Ama Yeşua bunları herkese söylemiyordu. O sadece Tanrının Kırallığına girebilecek potansiyeli olanlara bunları telkin ediyordu. Kendisine havari olabileceklere ve, sadece kendisine sorduklarında böyle söylüyordu. Çünkü bu söyledikleri en üst düzey bilgilerdi.
O havarilerine "İncilerinizi domuzların önüne atmayın. Önce bunları çiğnerler sonrada dönüp size saldırırlar" demişti. Yani herşey herkese söylenmezdi. Herkese kapasiteleri oranında bilgi verilmeliydi.
Genele ise "Sadece çalışanlar yediklerini hak ederler. Yalnız çalışanlar ücretlerini hak ederler" diyordu Yeşua. Herkes emek vermeli ve çalışmalıdır. Yeşua ve havarileri de insanlara tanrısal gerçekleri öğretmek için çalışıyordu. Bunun için emek sarfediyorlardı. Ve kendilerine inanmayanlara da düşmanlık beslemiyorlardı. " Zahmet çekenlere ne mutlu, onlar doğru yaşamı bulanlardır" demişti Yeşua.

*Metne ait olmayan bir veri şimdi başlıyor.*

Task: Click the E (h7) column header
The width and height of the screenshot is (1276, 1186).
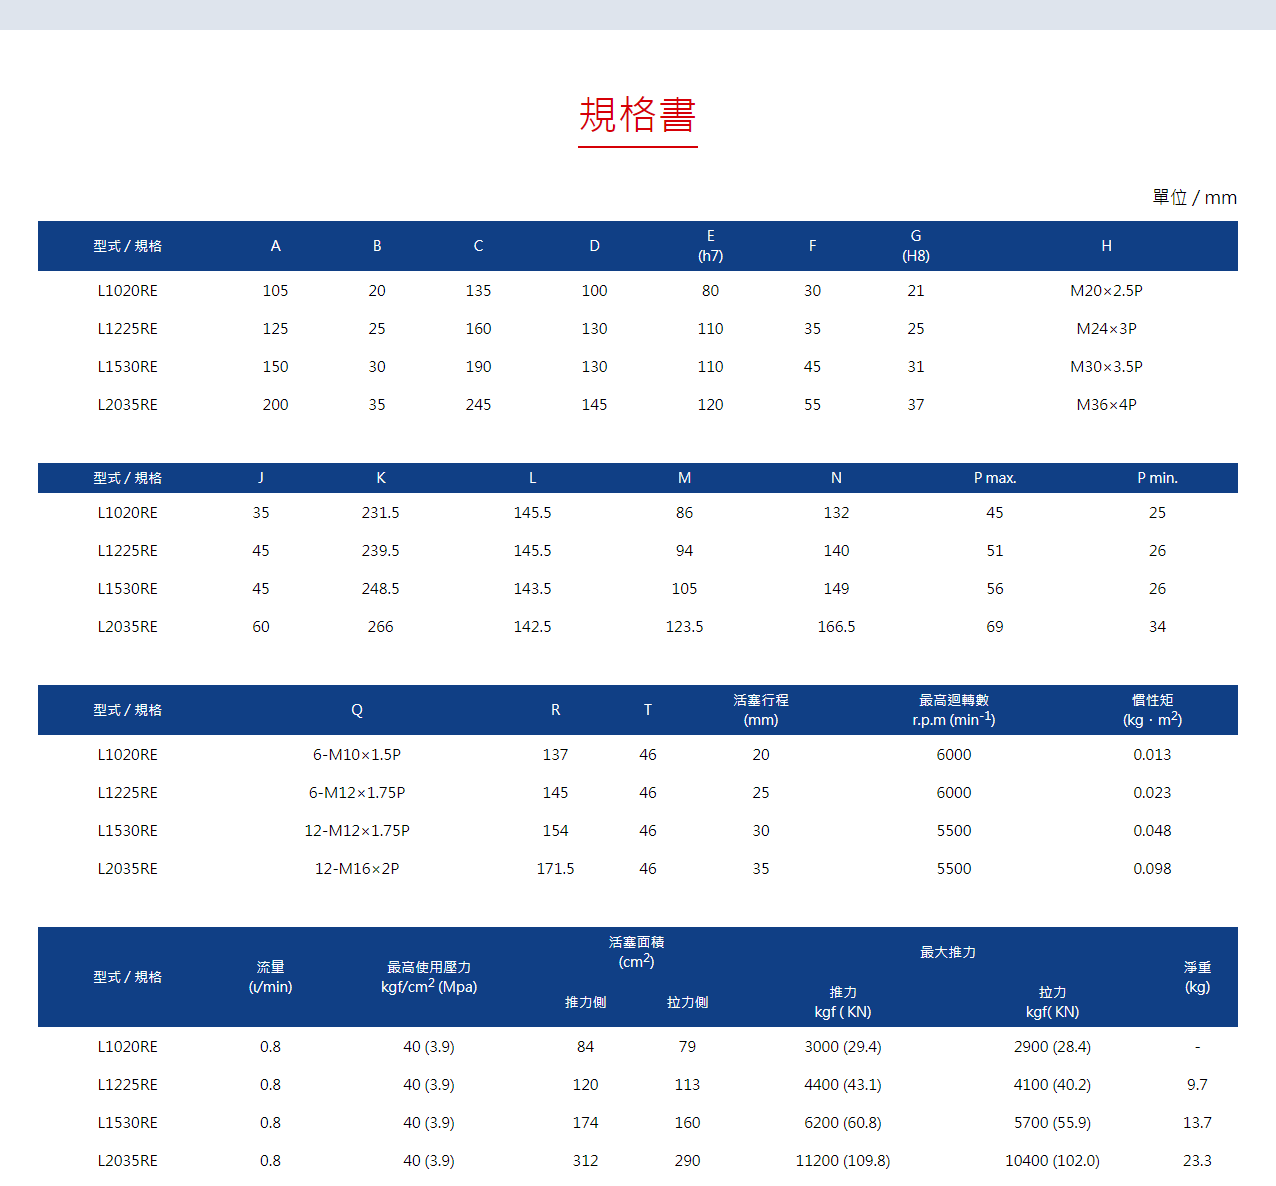Action: coord(710,245)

Ve şimdi, 2000li yıllarda Yeşua dedi ki: "Tanrıdan kötülük dilenmez. Tanımadıklarınız için iyilik de dilemeyin. Çünki onlar için dilekte bulunmanız onlara kefil olmanız demektir. Hak etmeyene hak etmediğini vermek kötülüktür".
Bu durumda parazitleri beslemeye devam edecek misiniz? Allah'ın adını art niyetle ağızlarına alıyorlar diye bu asalakları cami avlularında veya sırtınızda politikacı olarak beslemeye devam edecek misiniz? Kararı kendiniz verin.